## What this task involves
Look below for the line containing "The image size is (660, 900)."; from there through the line containing "Given: Collapse the 거래량 volume chart panel", both lines included, please set down each line exactly and nothing else.

## Records contained in a dataset
::::::

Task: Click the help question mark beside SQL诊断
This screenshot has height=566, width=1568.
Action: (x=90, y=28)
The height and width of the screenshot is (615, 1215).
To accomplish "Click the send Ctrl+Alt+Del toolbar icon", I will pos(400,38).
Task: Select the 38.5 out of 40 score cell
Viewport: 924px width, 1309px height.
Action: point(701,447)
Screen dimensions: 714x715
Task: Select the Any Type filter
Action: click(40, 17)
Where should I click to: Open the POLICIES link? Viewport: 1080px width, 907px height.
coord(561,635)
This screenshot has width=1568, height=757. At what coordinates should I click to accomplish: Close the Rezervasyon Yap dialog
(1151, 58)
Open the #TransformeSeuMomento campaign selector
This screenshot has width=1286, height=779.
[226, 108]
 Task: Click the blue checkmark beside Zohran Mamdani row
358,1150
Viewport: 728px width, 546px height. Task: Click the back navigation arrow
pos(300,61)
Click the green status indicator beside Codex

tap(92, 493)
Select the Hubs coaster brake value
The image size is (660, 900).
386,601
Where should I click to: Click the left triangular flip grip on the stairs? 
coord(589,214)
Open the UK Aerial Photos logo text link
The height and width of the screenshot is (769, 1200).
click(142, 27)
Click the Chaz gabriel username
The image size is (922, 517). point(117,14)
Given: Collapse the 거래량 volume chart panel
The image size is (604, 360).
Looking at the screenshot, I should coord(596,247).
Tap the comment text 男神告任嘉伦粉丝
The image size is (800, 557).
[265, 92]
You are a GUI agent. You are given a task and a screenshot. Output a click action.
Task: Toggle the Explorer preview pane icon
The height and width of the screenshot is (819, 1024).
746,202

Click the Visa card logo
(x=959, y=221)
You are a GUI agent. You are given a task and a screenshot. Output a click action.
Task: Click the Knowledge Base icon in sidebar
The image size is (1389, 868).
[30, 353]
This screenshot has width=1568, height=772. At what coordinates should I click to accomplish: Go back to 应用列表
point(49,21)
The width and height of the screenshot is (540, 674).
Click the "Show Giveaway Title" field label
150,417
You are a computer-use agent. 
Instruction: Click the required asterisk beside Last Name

::::::

## Result for this task
The image size is (660, 900).
386,601
Where should I click to: Click the left triangular flip grip on the stairs? 
coord(589,214)
Open the UK Aerial Photos logo text link
The height and width of the screenshot is (769, 1200).
click(142, 27)
Click the Chaz gabriel username
The image size is (922, 517). point(117,14)
Given: Collapse the 거래량 volume chart panel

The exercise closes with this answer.